We should not be surprised or scandalized by the sinful and the tragic. Do what you can to be peace and to do justice, but never expect or demand perfection on this earth. It usually leads to a false moral outrage, a negative identity, intolerance, paranoia, and self-serving crusades against “the contaminating element,” instead of “becoming a new creation” ourselves (Galatians 6:15).
We must resist all utopian ideologies and heroic idealisms that are not tempered by patience and taught by all that is broken, flawed, sinful, and poor. Jesus is an utter realist and does not exclude the problem from the solution. Work for win/win situations. Mistrust all win/lose dichotomies.

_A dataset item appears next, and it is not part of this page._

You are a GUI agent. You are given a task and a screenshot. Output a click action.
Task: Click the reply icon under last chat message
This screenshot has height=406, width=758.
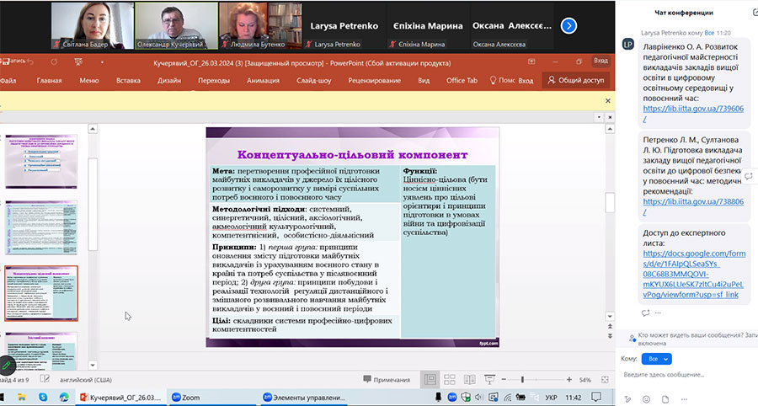click(646, 313)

The following of Jesus is not a “salvation scheme” or a means of creating social order (which appears to be what most folks want religion for), as much as it is a vocation to share the fate of God for the life of the world. Some people are overly invested in religious ceremonies, rituals, and rules that are all about who’s in and who’s out. Jesus did not come to create a spiritual elite or an exclusionary system. He invited people to “follow” him by personally bearing the mystery of human death and resurrection. Of itself, this task does not feel “religious,” which is why it demands such faith to trust it.
Those who agree to carry and love what God loves, both the good and the bad of human history, and to pay the price for its reconciliation within themselves–these are the followers of Jesus. They are the leaven, the salt, the remnant, the mustard seed that God can use to transform the world. The cross is the dramatic image of what it takes to be such a usable one for God.
~Adapted from Richard Rohr, Everything Belongs: The Gift of Contemplative Prayer (The Crossroad Publishing Company: 1999), 179-180.